The group has increasingly targeted Uganda in recent months.
In mid-June, it ambushed the Mpondwe Lhubiriha Secondary School, near Uganda’s border with the DRC. The late-night attack killed 42 people, including 37 students, who were hacked with machetes, shot or burned to death. Six other students were abducted.
On October 13, Allied Democratic Forces gunmen attacked a civilian lorry carrying onions near Bwera, less than 3 kilometers from the DRC border. At least one person was killed.
Four days later, the Allied Democratic Forces claimed responsibility for an attack on a tourist safari vehicle that killed a recently married couple from South Africa and the United Kingdom and their local guide inside Queen Elizabeth National Park in western Uganda.
On social media, Museveni condemned the “cowardly act” and vowed that the terrorists will “pay with their own wretched lives.” He added that Ugandan authorities would not allow further “mistakes” that allowed the group to attack inside the wildlife park.
“There were a few gaps in the handling of these remnants” of the Allied Democratic Forces, Museveni wrote. “UWA [Uganda Wildlife Authority] was guarding tourists once they were in the park. However, apparently, the tourists were arriving and departing individually. It is this gap that they used.”
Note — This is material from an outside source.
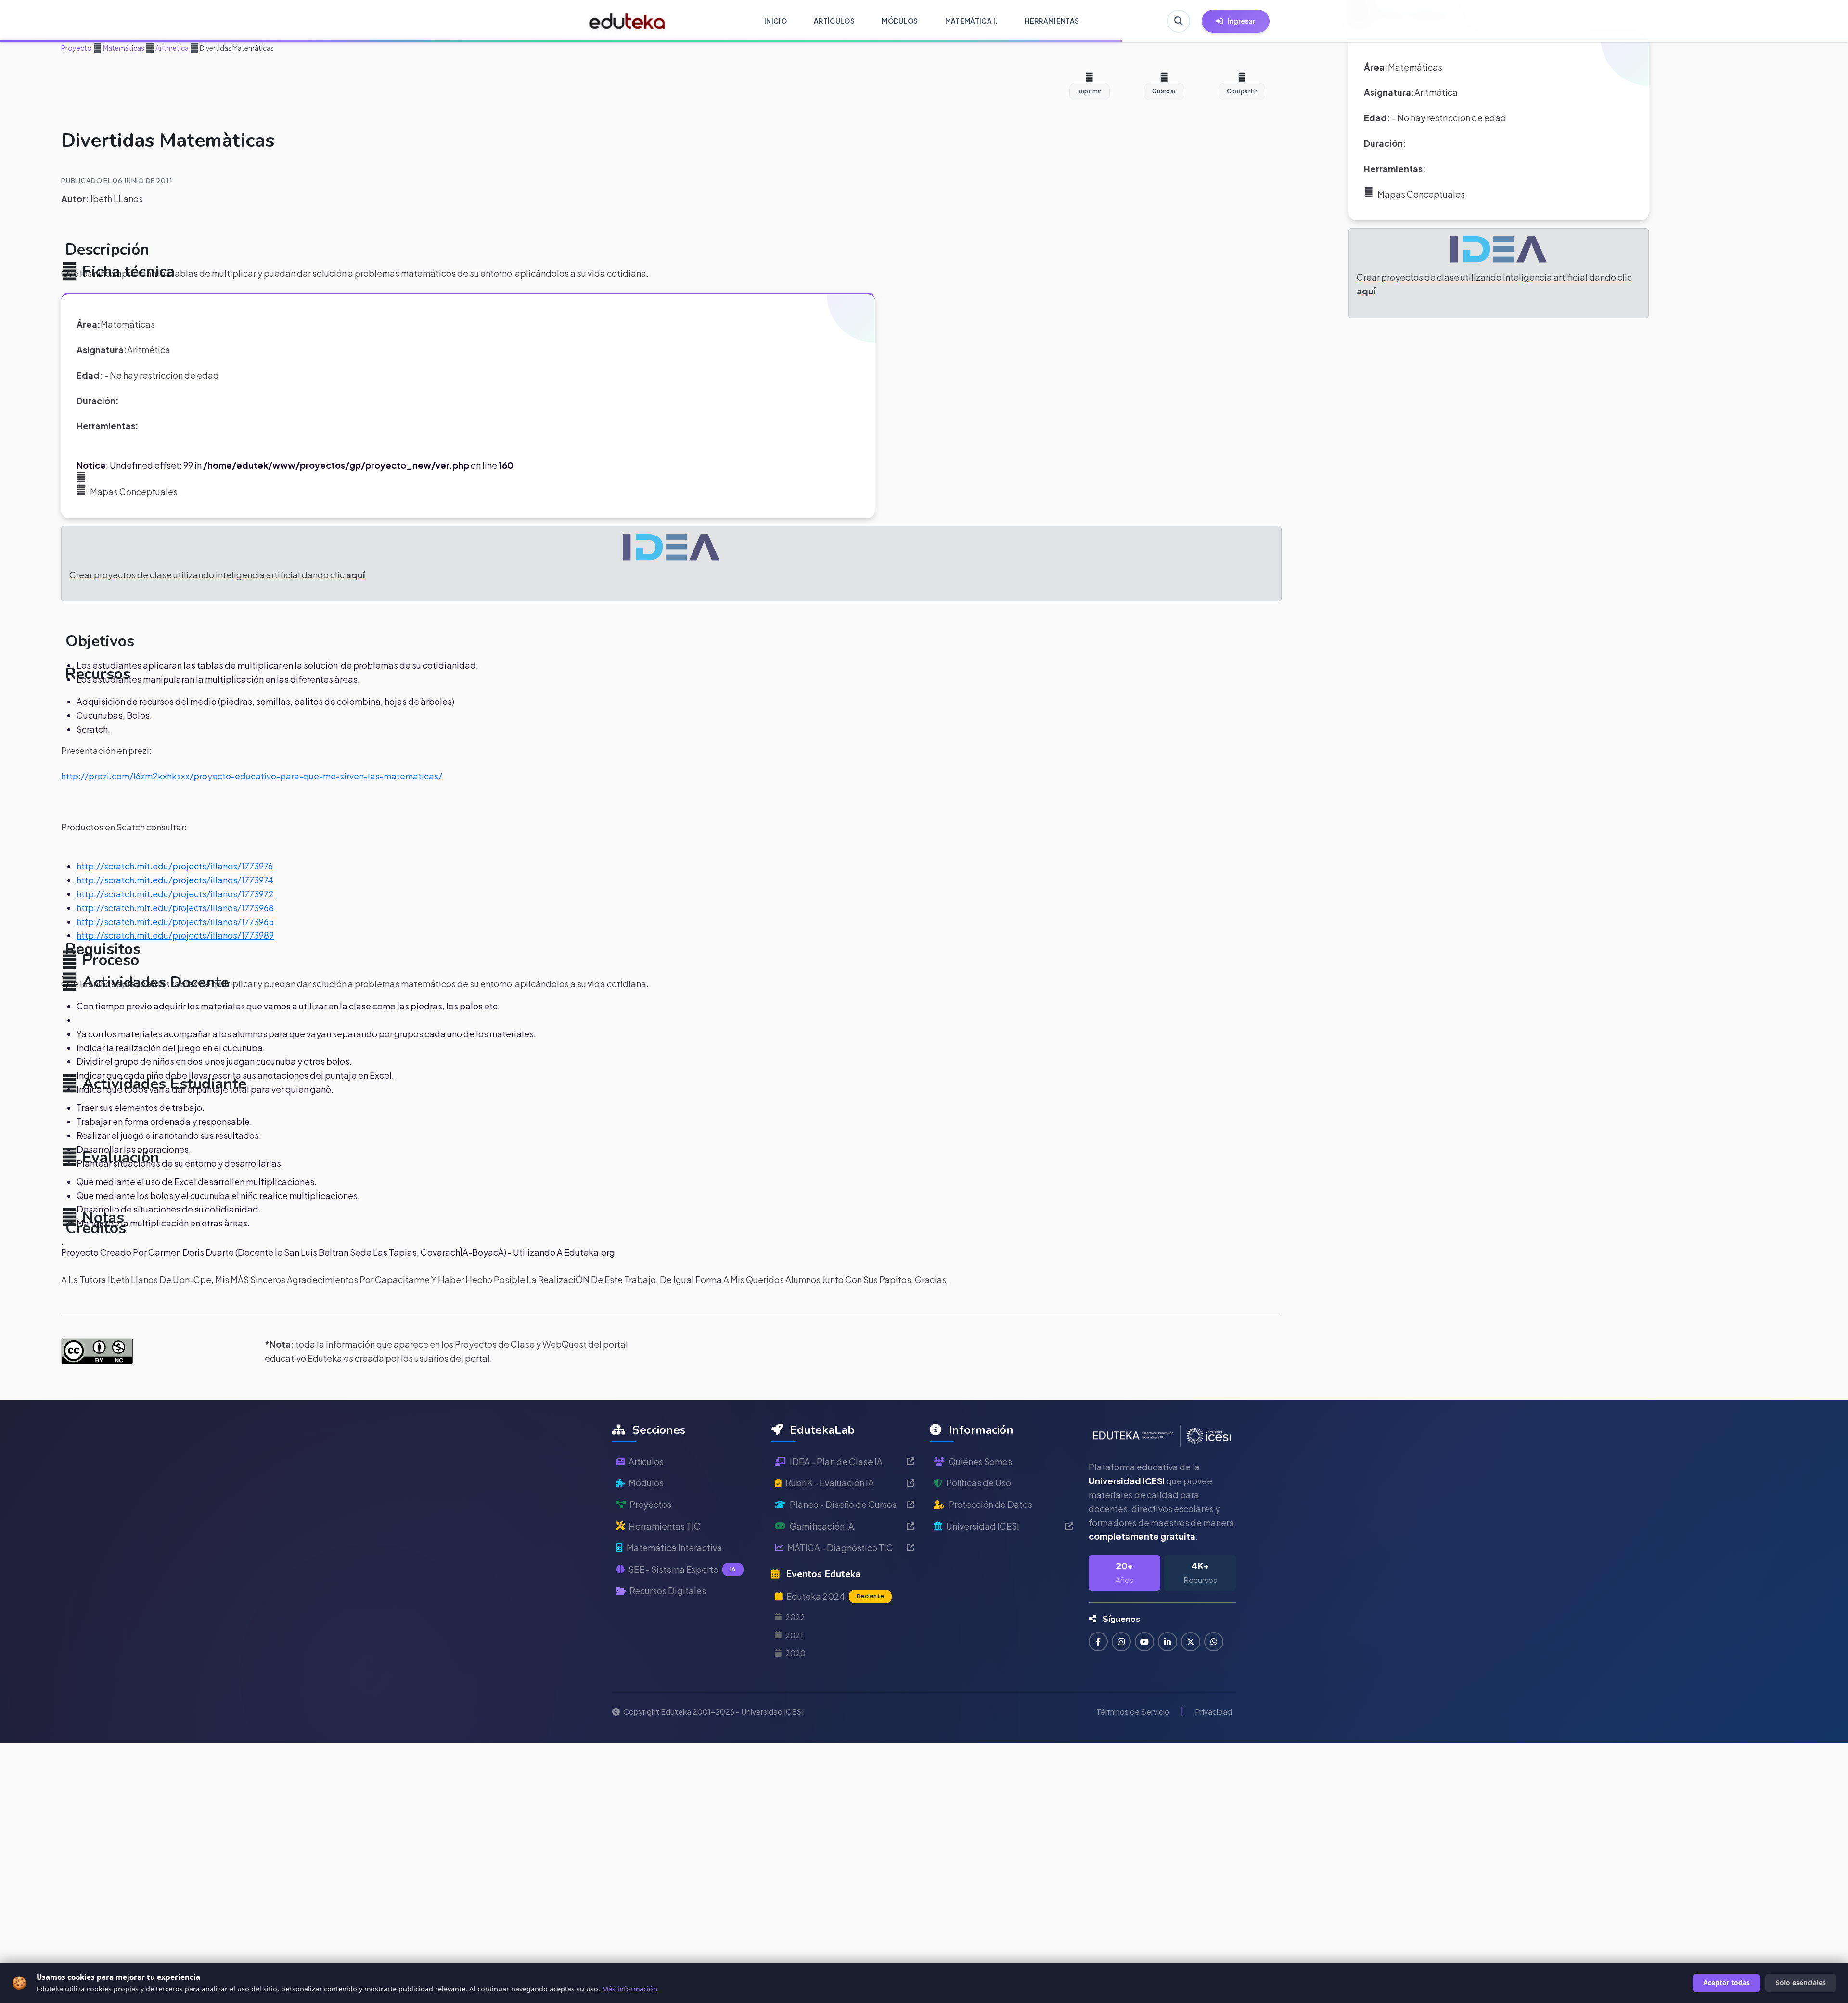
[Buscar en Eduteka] (1178, 21)
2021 (794, 1635)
That attack brought to four the number of Allied Democratic Forces attacks in Uganda since December, according to a report by the Long War Journal, published by the Foundation for Defense of Democracies research institute in Washington.
The recent attacks suggest the group is trying reestablish a sustained presence in western Uganda for the first time since 2007, Caleb Weiss and Ryan O’Farrell, senior analysts at the Bridgeway Foundation, wrote for the Long War Journal. The foundation is an organization dedicated to ending and preventing mass atrocities.
The cross-border attacks are similar to tactics used by the group during its insurgency in the early 2000s.
“Given past tactical trends, the incursion will likely continue to target civilians, and may ultimately seek to reestablish a sustained guerrilla presence in Uganda’s west — all in the name of the Islamic State,” Weiss and O’Farrell wrote.